O espelho sem face

Acordo em Passo Fundo e enquanto preparo o chimarrão ouço o locutor no rádio comemorar a lista de ministros e dos partidos que estão do lado do presidente eleito, afirmando que agora homem só casa com mulher, que trabalhador vai ter que se submeter às leis do patrão senão fica sem emprego, que neguinho tem que levar pau mesmo se não obedecer às regras do novo comandante que vem aí, elencando uma série de outros comentários que beiram a destruição da raça que ele chama, pelo o que eu pude entender, inferior.

Não demorou nem um segundo para lembrar o livro – Ensaio sobre a cegueira, em que José Saramago já alertava sobre uma epidemia branca que se espalhou incontrolavelmente numa cidade, resguardando os cegos em quarentena, reduzidos à essência humana. Recolhidos a um manicômio, quem podia enxergar se fazia de cego evitando que as pessoas se aproveitem da sua condição, além das gangues que se formam dentro desta microssociedade com o surgimento de lideres que procuram tirar vantagem sobre outros na mesma condição de cegueira.

Não vejo problema algum, enquanto tomo um mate, relacionar a obra do escritor português ao comportamento de boa parte dos brasileiros que, de um bom tempo para cá, vem elegendo os que se posicionam por meio dos discursos de intolerância, violência, preconceito e sobretudo, a total incoerência em tudo o que dizem, prometendo acabar com os malfeitores que roubam a nação.

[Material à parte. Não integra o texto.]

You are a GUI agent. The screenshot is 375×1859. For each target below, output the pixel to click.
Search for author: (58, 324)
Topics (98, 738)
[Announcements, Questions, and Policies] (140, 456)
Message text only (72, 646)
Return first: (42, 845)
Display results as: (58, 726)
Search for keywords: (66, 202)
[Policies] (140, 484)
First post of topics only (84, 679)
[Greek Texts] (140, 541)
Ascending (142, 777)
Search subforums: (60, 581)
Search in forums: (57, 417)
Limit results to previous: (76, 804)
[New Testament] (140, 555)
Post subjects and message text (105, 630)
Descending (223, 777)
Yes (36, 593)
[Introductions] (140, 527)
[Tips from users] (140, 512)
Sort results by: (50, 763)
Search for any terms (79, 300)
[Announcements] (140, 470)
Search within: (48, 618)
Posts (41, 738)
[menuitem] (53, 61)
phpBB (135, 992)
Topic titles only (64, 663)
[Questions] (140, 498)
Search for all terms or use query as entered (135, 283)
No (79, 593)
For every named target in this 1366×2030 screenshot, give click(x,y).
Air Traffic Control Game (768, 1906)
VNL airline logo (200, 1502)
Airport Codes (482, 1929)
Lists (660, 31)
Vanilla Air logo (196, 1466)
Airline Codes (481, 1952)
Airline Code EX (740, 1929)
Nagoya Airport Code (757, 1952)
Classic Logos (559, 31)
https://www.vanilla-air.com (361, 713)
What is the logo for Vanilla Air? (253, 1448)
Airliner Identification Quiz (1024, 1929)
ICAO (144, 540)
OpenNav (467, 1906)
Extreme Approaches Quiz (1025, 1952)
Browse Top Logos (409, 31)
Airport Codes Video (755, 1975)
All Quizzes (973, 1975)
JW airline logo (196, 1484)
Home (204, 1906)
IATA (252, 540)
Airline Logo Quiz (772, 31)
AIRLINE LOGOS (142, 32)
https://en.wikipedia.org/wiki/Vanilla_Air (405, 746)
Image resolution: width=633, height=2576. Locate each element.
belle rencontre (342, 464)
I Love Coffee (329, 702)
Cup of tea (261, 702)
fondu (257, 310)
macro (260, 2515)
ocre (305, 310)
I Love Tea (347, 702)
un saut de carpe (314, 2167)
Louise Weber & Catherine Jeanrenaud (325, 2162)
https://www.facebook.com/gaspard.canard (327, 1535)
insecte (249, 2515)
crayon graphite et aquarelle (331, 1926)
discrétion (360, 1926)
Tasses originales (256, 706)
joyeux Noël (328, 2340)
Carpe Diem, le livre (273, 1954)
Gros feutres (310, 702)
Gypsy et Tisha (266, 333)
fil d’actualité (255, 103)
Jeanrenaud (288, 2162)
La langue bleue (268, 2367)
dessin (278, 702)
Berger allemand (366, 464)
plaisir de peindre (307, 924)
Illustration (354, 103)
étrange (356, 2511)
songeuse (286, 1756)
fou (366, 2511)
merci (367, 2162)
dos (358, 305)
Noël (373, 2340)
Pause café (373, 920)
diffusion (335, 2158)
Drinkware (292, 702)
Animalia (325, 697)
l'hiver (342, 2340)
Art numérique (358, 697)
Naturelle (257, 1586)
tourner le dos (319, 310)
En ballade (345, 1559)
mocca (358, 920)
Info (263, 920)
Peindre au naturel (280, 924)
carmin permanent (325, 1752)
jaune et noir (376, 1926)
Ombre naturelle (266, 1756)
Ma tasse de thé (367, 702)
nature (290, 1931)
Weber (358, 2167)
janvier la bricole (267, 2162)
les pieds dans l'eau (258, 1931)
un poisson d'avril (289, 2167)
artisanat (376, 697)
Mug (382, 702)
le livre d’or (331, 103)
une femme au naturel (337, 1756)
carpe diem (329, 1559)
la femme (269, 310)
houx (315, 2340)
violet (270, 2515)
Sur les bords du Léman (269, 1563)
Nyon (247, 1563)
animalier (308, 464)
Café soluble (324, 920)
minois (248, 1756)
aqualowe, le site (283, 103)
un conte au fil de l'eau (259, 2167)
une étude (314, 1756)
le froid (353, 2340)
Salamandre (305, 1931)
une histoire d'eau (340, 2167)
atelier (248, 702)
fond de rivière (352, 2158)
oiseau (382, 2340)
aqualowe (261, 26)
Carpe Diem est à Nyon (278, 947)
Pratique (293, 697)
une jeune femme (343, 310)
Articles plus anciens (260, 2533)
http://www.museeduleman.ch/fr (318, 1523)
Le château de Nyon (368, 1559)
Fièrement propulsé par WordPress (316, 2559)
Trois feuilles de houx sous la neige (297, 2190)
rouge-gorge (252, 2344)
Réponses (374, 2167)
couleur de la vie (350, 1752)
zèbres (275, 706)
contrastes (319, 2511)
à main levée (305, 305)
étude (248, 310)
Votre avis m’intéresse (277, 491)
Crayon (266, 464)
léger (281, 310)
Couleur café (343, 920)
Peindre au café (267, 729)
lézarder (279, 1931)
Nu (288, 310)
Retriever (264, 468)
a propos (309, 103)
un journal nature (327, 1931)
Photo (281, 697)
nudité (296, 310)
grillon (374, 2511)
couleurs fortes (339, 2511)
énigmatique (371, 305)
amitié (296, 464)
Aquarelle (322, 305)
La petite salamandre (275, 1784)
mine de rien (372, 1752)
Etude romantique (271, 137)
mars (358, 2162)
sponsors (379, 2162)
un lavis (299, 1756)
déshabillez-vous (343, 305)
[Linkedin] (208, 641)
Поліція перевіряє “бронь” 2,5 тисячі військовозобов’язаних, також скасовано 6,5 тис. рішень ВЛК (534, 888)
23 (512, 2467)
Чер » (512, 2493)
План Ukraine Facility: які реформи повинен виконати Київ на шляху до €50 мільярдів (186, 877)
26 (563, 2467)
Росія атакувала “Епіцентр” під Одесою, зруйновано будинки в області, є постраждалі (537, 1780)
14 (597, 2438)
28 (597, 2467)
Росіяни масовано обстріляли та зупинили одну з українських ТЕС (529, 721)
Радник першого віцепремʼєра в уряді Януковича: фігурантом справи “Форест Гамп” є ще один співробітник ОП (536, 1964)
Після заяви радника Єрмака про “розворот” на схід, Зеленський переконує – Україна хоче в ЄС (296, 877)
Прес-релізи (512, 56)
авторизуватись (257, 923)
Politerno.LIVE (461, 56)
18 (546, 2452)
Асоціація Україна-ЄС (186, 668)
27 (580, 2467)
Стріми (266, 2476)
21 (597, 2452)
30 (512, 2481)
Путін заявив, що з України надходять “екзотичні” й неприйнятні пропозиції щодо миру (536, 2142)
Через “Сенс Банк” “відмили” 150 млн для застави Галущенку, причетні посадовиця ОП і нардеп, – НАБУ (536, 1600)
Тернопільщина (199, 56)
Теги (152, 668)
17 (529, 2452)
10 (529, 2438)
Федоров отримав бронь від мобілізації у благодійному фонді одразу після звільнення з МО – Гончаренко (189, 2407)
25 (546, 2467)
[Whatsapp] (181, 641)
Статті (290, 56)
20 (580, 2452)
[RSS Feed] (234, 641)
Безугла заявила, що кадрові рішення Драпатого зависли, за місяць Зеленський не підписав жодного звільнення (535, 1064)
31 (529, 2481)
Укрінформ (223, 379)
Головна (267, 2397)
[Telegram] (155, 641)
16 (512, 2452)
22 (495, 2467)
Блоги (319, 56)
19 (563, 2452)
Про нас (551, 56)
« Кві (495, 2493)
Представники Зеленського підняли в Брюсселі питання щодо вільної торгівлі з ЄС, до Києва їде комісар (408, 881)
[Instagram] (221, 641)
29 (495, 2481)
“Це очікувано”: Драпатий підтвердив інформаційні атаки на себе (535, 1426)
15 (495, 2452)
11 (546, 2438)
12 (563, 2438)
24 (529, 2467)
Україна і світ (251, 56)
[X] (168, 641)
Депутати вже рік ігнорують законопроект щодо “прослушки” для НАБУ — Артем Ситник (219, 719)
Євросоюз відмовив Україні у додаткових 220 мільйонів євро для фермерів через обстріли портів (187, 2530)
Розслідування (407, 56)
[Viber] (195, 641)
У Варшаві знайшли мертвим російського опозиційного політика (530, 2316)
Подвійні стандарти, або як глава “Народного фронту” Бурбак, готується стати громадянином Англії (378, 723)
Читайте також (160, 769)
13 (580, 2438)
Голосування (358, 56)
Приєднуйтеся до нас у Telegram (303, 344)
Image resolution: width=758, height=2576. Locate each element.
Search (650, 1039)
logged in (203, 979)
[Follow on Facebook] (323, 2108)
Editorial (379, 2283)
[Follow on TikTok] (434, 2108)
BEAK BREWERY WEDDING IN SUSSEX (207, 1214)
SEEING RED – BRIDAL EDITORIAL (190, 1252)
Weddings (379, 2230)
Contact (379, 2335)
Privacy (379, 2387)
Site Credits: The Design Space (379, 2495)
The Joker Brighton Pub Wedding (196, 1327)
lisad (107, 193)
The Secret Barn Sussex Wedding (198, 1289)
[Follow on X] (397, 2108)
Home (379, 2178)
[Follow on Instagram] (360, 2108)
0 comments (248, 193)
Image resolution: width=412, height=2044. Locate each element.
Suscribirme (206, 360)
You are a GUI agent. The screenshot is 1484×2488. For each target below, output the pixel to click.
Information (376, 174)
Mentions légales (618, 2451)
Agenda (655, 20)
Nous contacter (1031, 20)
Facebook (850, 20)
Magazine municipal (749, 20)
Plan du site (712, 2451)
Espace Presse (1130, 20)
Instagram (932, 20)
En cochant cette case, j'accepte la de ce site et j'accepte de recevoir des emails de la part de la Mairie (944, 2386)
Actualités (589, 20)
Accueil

Políticos que para atrair a confiança do eleitor sopram fúrias aos quatro ventos afirmando que lugar de condenado (leiam-se, ministros do futuro governo), é na cadeia, que a constituição é soberana e por aí vai. O que se vê são brandidos condenados e o que deveria ser justiceiro integrados no mesmo grupo. Um juiz submetido às regras dos delinquentes.

Os cegos elegeram Donald Trump. O guru da direita, Olavo de Carvalho, doutrinou milhões com sua fake visão, ocupando um vazio desprezado pela esquerda, elegendo o mais improvável.

É preciso recuperar a lucidez e resgatar o afeto desta legião de peregrinos que se jogaram confiantes numa aventura sem a mínima segurança. José Saramago nos obriga a fechar os olhos e ver “uma coisa que não tem nome, essa coisa é o que somos”.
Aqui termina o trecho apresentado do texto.